文書の抜粋:
海外赴任の夫君は急遽帰国し、数日を看取った。
近年、音信が途絶えていた。
最後に彼女と逢ったのは、我が家に夫婦お揃いで来てくれたとき。
仕事から帰ると、芝生にカンガという派手なアフリカの布を敷いて、
夫婦そろって座っていた。近所の人からは奇異に見えた行動。
でも、私はとても嬉しかったっけ。
誰よりも伸びやかで、有能で、自信に満ち、明るく元気だった人。
『神様に愛されすぎると、夭折する。』
いつか聞いた言葉に当てはまる人が、又一人逝ってしまった。
アスパラと一緒に家に入ったカマキリは、翌朝姿が見えなくて
私は必死で探した。家の中に居たら、気付かれないままに
なんで命を落とすかわからない。殺生をしたくなかった。
カマキリは、鉢を置いた場所に近い玄関の隅で見つかって
鉢と共に庭に戻された。
雨音を聞きながら、命・生・・・を久しぶりに考えた時間。
その間にも、自然は何人もの人の命を奪って行った。
昨日も、又一人行方不明だった方が命を落とされていた。
だれでもいい。
死が避けられないものなら、せめてその時、誰かと一緒にいたい。

[保存済みエントリ]

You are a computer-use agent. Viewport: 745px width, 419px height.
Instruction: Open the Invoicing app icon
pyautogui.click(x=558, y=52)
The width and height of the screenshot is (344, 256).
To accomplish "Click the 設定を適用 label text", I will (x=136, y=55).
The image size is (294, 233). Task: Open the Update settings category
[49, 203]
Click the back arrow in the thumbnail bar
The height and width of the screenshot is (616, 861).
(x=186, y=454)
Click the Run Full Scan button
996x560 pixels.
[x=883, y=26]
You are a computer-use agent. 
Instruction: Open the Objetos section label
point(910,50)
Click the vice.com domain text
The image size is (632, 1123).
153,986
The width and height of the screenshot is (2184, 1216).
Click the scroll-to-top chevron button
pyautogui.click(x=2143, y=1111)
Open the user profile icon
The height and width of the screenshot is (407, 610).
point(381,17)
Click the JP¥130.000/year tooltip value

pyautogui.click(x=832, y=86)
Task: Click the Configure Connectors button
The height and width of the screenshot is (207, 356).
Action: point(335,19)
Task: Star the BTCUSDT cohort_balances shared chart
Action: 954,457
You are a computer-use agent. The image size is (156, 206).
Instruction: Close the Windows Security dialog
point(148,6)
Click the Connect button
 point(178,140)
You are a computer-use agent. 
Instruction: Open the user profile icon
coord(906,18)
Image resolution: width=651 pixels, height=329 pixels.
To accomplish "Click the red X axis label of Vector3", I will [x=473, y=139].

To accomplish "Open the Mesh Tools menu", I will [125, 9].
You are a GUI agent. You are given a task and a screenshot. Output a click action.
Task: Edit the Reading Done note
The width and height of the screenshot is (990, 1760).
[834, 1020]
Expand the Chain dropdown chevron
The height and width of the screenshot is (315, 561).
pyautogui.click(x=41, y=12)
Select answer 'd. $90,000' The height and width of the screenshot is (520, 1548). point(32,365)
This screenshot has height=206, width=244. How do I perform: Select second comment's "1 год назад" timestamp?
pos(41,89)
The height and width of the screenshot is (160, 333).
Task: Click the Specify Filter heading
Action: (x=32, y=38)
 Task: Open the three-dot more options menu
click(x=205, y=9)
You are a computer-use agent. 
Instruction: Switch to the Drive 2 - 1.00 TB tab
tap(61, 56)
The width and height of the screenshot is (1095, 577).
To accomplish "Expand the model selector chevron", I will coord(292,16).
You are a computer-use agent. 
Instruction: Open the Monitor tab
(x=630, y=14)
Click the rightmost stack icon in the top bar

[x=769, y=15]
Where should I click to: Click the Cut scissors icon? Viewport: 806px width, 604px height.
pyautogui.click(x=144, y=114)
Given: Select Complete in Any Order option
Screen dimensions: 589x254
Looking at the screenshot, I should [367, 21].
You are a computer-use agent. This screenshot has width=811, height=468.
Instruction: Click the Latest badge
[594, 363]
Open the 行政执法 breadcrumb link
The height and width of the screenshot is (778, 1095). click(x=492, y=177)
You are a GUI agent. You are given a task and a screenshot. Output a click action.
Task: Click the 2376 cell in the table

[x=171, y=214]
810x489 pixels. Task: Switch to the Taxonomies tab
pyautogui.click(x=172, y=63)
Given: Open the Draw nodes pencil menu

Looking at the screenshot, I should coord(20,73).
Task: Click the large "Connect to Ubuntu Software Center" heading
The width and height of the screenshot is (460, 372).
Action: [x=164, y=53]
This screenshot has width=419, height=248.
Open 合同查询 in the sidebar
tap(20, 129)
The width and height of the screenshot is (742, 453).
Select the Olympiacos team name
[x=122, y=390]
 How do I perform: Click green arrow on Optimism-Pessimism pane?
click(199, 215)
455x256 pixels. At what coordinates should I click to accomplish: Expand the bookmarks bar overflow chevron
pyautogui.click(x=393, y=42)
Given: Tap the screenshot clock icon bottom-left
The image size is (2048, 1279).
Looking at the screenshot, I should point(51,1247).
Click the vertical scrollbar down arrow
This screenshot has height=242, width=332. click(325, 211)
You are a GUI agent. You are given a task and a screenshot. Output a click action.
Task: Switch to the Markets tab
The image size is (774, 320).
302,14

課題:
(1) 命をめぐる随筆で、筆者がカマキリを必死で探したのはなぜですか。一文から三文で説明してください。
(2) 命をめぐる随筆にある「カマキリは、鉢を置いた場所に近い玄関の隅で見つかって鉢と共に庭に戻された。」という一文を英語に訳してください。

解答:
(1) 家の中にいると、気付かれないまま何が原因で命を落とすかわからなかったからです。筆者は殺生をしたくなかったのです。

(2) The praying mantis was found in a corner of the entryway near where the pot had been placed, and it was returned to the garden together with the pot.